Although it is possible to manually check C code fully for MISRA-C compliancy, it is not recommended. The guidelines were developed with static analysis tools in mind. Not all guidelines can be fully checked by tools, but the better MISRA-C tools (be careful in your evaluations, there are not many “good” ones), will at least assist where it can identify automatically where code relies on implementation-specific behavior. This includes all the checks required in Rule 3.1., where implementation-defined behavior cannot be completely checked by a tool, then a manual review will be required.
Also, if you are starting a new MISRA-C project, I highly recommend referring to MISRA-C:2012, even if you are required to be MISRA-C:2004 compliant. Having MISRA-C:2012 around helps, because it has clarified many of the guidelines, including additional rationale, explanations and examples. The standard (which can be obtained at misra-c.com ) lists the C90 and C99 implementation-defined behaviors that are considered to have the potential to cause unintended behavior.
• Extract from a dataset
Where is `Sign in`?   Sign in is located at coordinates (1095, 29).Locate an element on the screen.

This may or may not overlap with guidelines that address implementation-defined behaviors that MISRA-C is specifically concerned about.
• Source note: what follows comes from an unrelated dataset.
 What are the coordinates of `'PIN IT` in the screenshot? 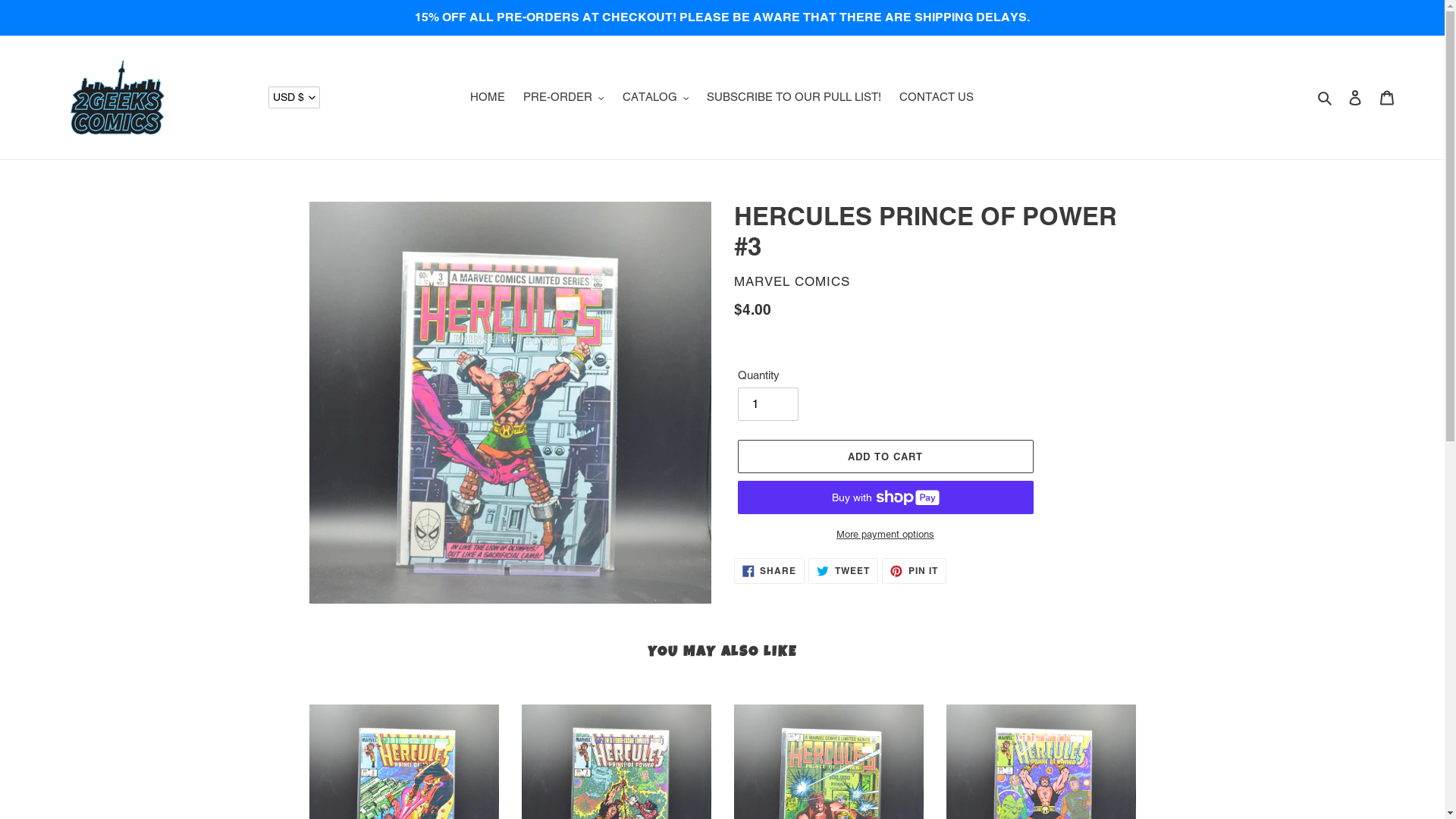 It's located at (881, 570).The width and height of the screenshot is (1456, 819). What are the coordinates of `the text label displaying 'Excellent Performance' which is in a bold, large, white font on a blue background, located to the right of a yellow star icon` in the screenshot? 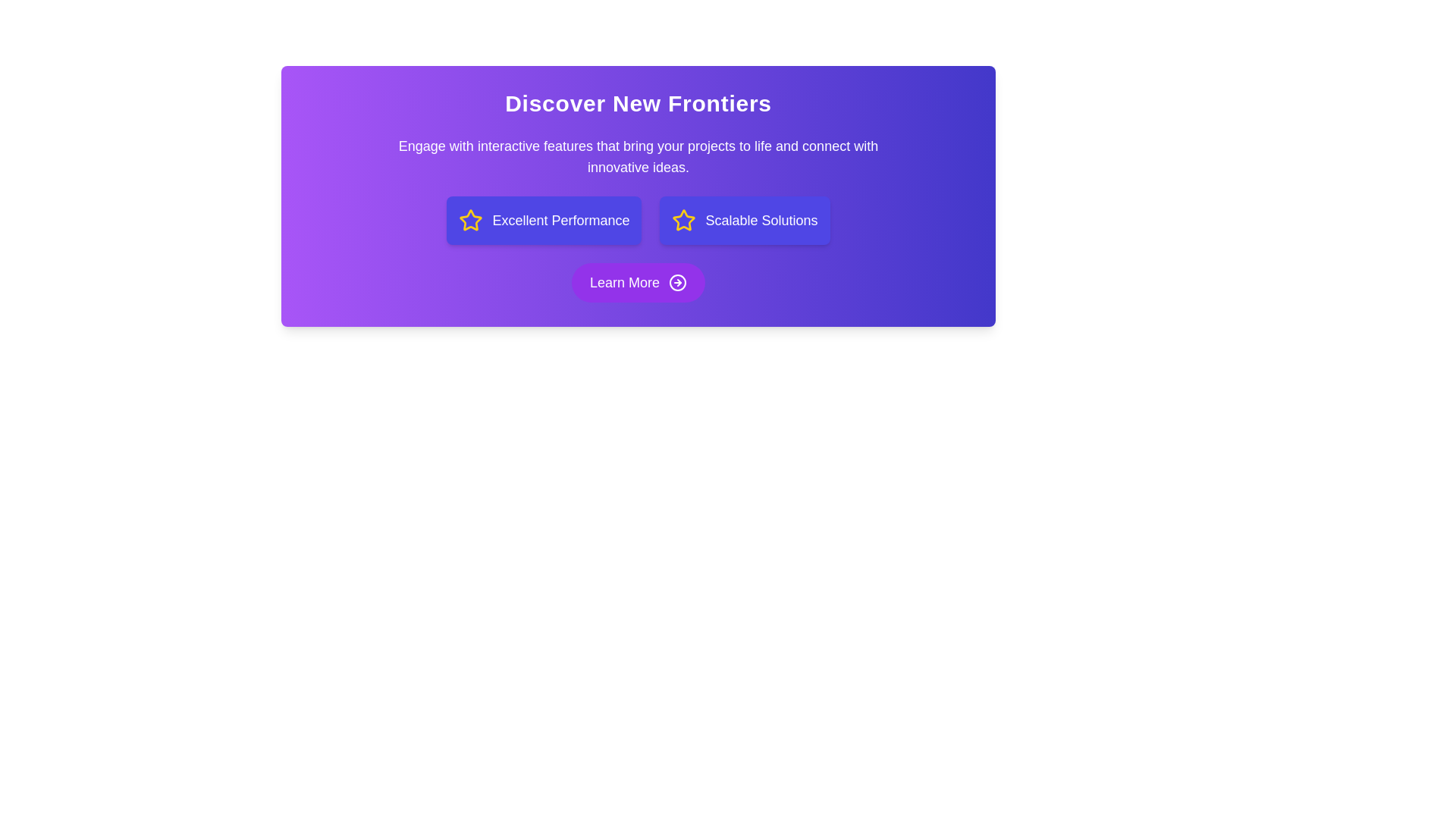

First of all, the standard definition of implementation-defined behavior is: specific behavior which the compiler must document. So you can always refer to the compiler documentation whenever there is a need to document how a certain implementation-defined behavior is implemented.
What's left to you to do then is to document where the code relies on implementation-defined behavior. This is preferably done in source code comments.
Spontaneously, here are the most important things which you need to look for in the code. The list is not including those cases that are already covered by other MISRA rules (for example signedness of char).
The size of all the integer types. The size of int being most important, as it determines which type that is given to integer literals, C "boolean" expressions, implicitly promoted integers etc etc.
Obscure integer formats that aren't standard two's complement.
Any reliance on endianess.
The enum type format.
The floating point format.
Pointer to integer conversions, in case they are obscure on the given system.
Behavior of function inlining and the register keyword, if these are used.
Alignment issues including struct padding. Reliance on the size of a struct/union.
#include paths, in case they are obscure. Particularly if they are absolute and not relative.
Bitwise operators mixed with signed types (in most cases this is a bug or design mistake).